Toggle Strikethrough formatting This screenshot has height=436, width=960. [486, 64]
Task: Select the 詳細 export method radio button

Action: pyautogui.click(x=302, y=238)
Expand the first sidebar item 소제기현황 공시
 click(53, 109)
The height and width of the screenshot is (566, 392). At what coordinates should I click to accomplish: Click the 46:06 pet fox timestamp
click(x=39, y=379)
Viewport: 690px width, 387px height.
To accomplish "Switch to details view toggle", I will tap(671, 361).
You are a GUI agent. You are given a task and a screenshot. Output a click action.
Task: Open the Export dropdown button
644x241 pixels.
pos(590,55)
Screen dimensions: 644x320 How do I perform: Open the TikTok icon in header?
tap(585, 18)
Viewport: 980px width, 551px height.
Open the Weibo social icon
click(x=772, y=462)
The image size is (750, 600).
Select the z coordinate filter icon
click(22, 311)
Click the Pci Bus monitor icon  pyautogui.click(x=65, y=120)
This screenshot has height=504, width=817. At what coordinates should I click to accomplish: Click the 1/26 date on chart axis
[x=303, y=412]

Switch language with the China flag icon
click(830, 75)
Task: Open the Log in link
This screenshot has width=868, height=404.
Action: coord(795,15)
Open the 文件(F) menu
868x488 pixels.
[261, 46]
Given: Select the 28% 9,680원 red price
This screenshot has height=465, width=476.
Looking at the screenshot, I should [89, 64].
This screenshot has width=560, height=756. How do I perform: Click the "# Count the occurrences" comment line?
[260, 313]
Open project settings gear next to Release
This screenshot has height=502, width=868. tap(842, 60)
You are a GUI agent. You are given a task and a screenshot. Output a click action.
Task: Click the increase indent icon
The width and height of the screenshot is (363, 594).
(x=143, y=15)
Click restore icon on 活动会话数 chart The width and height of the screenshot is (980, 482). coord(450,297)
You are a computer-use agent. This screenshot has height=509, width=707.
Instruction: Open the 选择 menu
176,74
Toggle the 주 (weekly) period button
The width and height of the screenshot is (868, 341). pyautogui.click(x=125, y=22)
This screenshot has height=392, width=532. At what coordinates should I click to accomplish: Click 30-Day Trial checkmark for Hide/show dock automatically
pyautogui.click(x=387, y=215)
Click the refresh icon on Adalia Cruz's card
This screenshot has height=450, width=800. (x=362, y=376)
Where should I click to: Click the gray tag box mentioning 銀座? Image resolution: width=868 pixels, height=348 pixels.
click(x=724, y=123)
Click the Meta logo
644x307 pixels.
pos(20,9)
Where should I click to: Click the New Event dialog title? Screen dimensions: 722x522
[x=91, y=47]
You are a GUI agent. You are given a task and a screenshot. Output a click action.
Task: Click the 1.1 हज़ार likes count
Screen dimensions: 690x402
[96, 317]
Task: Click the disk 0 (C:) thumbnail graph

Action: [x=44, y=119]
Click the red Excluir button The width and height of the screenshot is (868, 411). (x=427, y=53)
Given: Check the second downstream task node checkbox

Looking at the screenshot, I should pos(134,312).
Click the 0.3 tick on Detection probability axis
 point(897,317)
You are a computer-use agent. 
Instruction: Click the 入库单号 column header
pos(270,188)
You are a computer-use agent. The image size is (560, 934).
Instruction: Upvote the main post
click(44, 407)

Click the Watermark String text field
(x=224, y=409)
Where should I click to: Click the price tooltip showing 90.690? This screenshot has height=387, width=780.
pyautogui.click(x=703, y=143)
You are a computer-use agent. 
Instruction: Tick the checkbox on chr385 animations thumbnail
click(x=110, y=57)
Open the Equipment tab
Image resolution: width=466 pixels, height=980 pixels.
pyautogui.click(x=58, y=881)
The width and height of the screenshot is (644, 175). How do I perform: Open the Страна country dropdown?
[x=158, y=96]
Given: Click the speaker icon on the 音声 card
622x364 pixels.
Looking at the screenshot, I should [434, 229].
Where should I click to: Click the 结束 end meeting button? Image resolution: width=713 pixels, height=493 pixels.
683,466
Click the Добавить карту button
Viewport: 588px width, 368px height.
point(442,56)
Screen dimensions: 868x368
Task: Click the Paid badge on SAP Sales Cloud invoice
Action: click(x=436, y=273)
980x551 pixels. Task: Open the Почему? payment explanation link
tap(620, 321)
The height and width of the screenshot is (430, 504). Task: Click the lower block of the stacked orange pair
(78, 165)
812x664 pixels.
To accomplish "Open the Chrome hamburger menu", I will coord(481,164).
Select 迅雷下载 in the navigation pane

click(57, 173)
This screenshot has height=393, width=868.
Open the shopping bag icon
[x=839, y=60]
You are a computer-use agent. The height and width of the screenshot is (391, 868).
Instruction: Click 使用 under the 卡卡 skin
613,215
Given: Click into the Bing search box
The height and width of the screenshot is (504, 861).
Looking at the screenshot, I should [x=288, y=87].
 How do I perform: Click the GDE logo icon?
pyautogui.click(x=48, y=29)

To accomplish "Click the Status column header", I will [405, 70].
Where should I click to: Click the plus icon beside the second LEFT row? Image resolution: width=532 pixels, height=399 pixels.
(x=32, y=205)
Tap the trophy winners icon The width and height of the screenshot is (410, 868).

------------------------------------------------------------------------

◆ PROBLEM TO SOLVE:
Needed here are the exact lines from the start of the material through the line that contains "Given: Select the 28% 9,680원 red price", and no others.

◆ THE COMPLETED TASK:
Toggle Strikethrough formatting This screenshot has height=436, width=960. [486, 64]
Task: Select the 詳細 export method radio button

Action: pyautogui.click(x=302, y=238)
Expand the first sidebar item 소제기현황 공시
 click(53, 109)
The height and width of the screenshot is (566, 392). At what coordinates should I click to accomplish: Click the 46:06 pet fox timestamp
click(x=39, y=379)
Viewport: 690px width, 387px height.
To accomplish "Switch to details view toggle", I will tap(671, 361).
You are a GUI agent. You are given a task and a screenshot. Output a click action.
Task: Open the Export dropdown button
644x241 pixels.
pos(590,55)
Screen dimensions: 644x320 How do I perform: Open the TikTok icon in header?
tap(585, 18)
Viewport: 980px width, 551px height.
Open the Weibo social icon
click(x=772, y=462)
The image size is (750, 600).
Select the z coordinate filter icon
click(22, 311)
Click the Pci Bus monitor icon  pyautogui.click(x=65, y=120)
This screenshot has height=504, width=817. At what coordinates should I click to accomplish: Click the 1/26 date on chart axis
[x=303, y=412]

Switch language with the China flag icon
click(830, 75)
Task: Open the Log in link
This screenshot has width=868, height=404.
Action: coord(795,15)
Open the 文件(F) menu
868x488 pixels.
[261, 46]
Given: Select the 28% 9,680원 red price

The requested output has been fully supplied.